Return exactly the lines from the one containing "Screen dimensions: 543x615" through the last line of the records below, both included, and leave out any pictures.

───── Supplied data ─────

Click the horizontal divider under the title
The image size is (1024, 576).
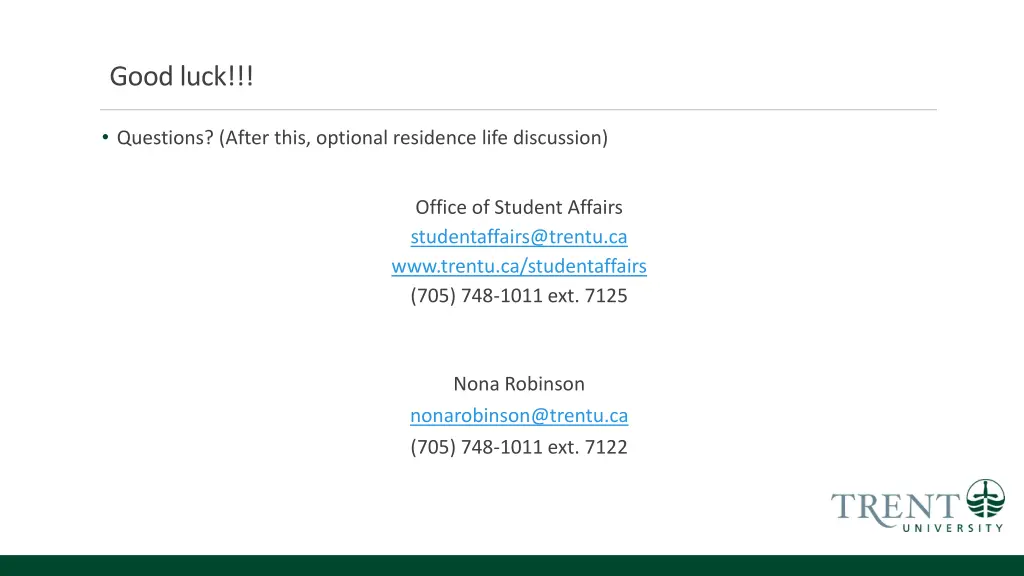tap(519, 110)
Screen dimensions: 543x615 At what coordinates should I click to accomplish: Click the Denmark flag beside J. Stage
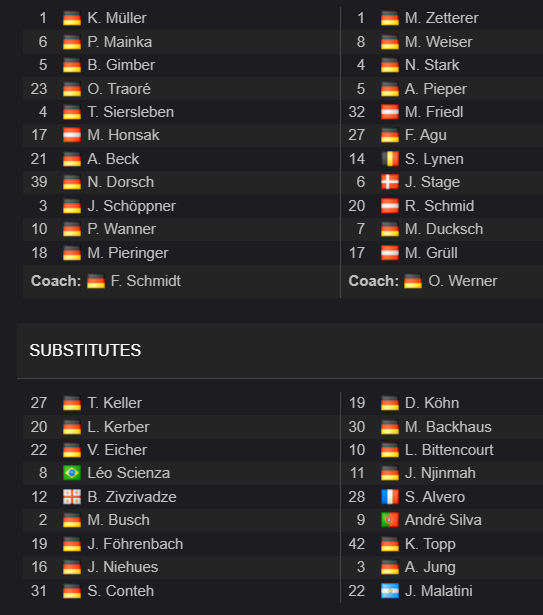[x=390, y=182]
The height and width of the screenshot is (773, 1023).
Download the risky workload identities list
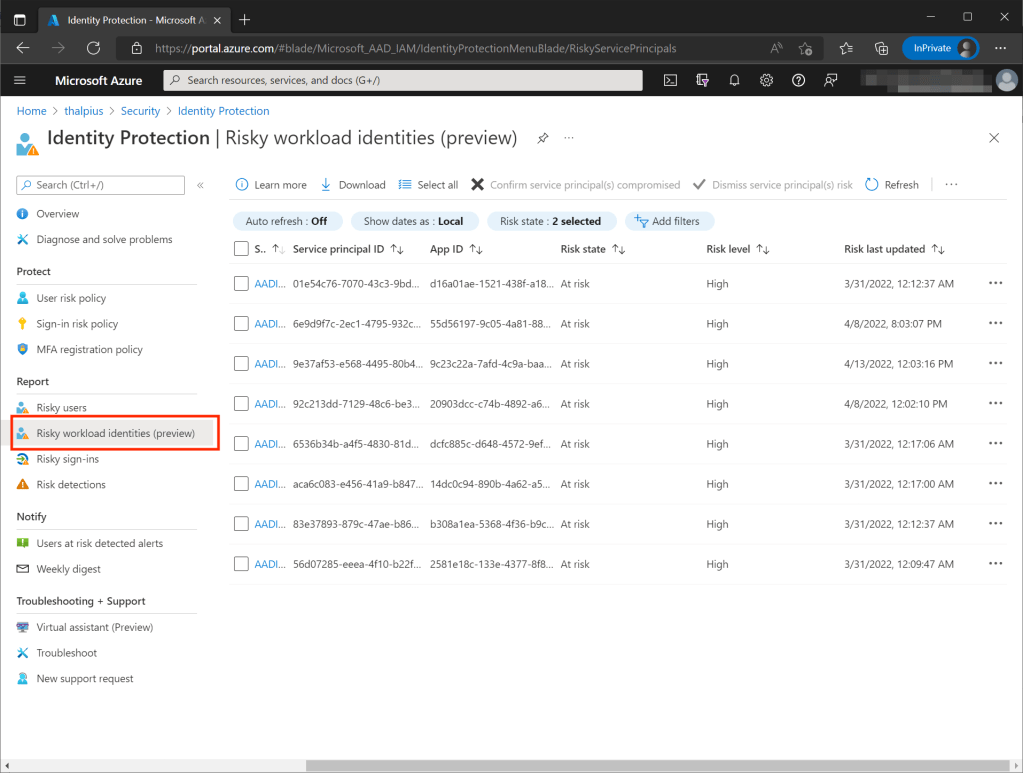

─────

Task answer
Screen dimensions: 543x615 At what coordinates should I click to accomplish: Click the Denmark flag beside J. Stage
[x=390, y=182]
The height and width of the screenshot is (773, 1023).
Download the risky workload identities list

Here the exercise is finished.